Vic Darchinyan is still seething over the performance of referee Robert Howard in his split-decision loss to Abner Mares in December.
The former two-division titleholder claims Howard went too far in constantly warning him about pushing and holding, thus taking him out of his game plan.
So Darchinyan is planning to take matters out of officials’ hands when he fights Yonnhy Perez in Showtime’s bantamweight tournament April 23 at Nokia Theater in Los Angeles: He plans to revert to his old, take-no-prisoners mentality.
“I’m changing my style again,” he said on a conference call Wednesday. “I’m going to knock out anyone in front of me. I’m coming to destroy him.
“… Everyone talks about at bantamweight I’m not as powerful as I was at flyweight or super flyweight. We’ll see how powerful I am at bantamweight.”
The loss to Mares was the former flyweight and junior bantamweight titleholder’s second in as many important bantamweight fights. He lost a unanimous decision in 2009 to Joseph Agbeko, who faces Mares in the tournament championship at Nokia Theater.
That obviously plays a role in Darchinyan’s frustration. However, it was more how he lost that seemed to irk him.
Howard not only chattered in his ear much of the fight, he also awarded Mares a knockdown in the seventh round for what Darchinyan said was a slip.
The point Darchinyan lost because of the knockdown cost him the fight as the result would’ve been a split draw had it not occurred.
On top of that, Darchinyan isn’t too crazy about the two judges who scored the fight for Mares. He is certain he did enough to win even with the annoying ref and the knockdown.
He saved most of his anger for Howard, though.
“I was very disappointed in the referee.

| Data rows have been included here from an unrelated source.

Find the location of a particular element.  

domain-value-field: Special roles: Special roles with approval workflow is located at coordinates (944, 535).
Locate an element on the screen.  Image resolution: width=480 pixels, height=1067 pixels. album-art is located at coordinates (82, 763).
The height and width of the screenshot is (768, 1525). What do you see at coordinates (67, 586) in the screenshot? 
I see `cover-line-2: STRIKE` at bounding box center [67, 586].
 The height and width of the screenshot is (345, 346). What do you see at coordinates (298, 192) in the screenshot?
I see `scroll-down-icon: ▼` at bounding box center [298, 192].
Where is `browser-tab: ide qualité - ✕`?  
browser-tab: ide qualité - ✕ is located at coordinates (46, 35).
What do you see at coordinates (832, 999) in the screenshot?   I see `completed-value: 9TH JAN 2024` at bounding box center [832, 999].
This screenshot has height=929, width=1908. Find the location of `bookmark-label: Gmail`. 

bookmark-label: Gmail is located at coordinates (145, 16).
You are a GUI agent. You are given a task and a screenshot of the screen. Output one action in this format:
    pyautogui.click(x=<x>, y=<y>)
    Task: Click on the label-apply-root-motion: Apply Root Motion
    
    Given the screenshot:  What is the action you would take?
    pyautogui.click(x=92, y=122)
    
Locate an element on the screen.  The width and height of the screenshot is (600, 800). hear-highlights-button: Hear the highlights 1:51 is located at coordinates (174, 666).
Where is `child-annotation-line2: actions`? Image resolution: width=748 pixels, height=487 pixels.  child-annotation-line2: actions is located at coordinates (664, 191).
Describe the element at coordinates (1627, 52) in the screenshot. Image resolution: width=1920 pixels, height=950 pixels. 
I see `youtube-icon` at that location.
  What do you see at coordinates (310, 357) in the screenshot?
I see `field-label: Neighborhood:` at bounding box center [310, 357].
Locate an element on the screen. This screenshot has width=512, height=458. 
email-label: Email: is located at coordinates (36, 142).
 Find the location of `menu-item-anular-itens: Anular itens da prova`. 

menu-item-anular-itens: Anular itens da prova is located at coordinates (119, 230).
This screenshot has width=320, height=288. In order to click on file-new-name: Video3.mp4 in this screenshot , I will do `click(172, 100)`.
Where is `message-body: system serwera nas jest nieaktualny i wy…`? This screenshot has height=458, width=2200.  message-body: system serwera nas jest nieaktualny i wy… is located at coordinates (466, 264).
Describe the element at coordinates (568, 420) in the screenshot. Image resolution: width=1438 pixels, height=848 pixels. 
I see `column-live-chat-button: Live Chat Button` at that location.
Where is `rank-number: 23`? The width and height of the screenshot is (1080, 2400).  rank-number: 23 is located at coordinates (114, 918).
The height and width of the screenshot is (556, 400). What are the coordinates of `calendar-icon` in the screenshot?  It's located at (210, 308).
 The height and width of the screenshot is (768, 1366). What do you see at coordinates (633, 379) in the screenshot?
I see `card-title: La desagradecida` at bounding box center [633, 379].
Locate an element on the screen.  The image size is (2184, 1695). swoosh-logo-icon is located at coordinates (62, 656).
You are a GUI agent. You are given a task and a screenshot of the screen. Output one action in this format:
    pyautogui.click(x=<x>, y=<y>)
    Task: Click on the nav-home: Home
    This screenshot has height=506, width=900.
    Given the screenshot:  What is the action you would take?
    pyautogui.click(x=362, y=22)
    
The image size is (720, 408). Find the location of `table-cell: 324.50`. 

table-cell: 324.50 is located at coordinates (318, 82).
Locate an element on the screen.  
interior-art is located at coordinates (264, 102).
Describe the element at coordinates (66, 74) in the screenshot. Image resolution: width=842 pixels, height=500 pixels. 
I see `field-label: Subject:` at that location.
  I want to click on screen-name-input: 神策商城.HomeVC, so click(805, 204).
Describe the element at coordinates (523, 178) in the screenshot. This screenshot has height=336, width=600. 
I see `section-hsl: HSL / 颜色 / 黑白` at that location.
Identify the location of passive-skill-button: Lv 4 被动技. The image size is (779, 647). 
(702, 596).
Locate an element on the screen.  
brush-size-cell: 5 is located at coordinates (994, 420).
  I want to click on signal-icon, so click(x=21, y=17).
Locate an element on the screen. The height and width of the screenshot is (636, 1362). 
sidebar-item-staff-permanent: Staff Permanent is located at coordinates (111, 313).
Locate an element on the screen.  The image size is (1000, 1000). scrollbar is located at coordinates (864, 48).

He wouldn’t let me do anything,” he said.
One benefit of the bantamweight tournament is that it provides second chances.
Mares and Agbeko received an opportunity to bounce back from disappointing results before the tournament– Mares’ draw with Perez and Perez’s decision over Agbeko – and found success in their first-round matches.
Now Darchinyan (36-3-1, 27 knockouts) and Perez (20-1-1, 14 KOs) have the opportunity to come right back with a victory over an elite bantamweight, even if it’s a consolation fight.
And, again, Darchinyan says we won’t see the relatively patient boxer we saw against Mares. That approach, if he follows follow through with it, should cause some fireworks because Perez comes directly to his opponents.
Mares, who speaks with some expertise because he has fought both of them, doesn’t know what to expect.
“Yonnhy is there to be hit,” Mares said. “He comes forward; he doesn’t like to back up. Darchinyan likes that. … If Darchinyan lands the left he likes to land right on the chin, Yonnhy might go down. It might come down to Yonnhy being stronger and Darchinyan not being able to take the pressure.
“It goes both ways. I don’t have a winner there. I think it’ll just be a great fight.”
Darchinyan knows exactly who the winner is and how the fight will end.
“I’m looking for the knockout from the first round,” he said. “When will it happen? I don’t know. But it’s going to happen.”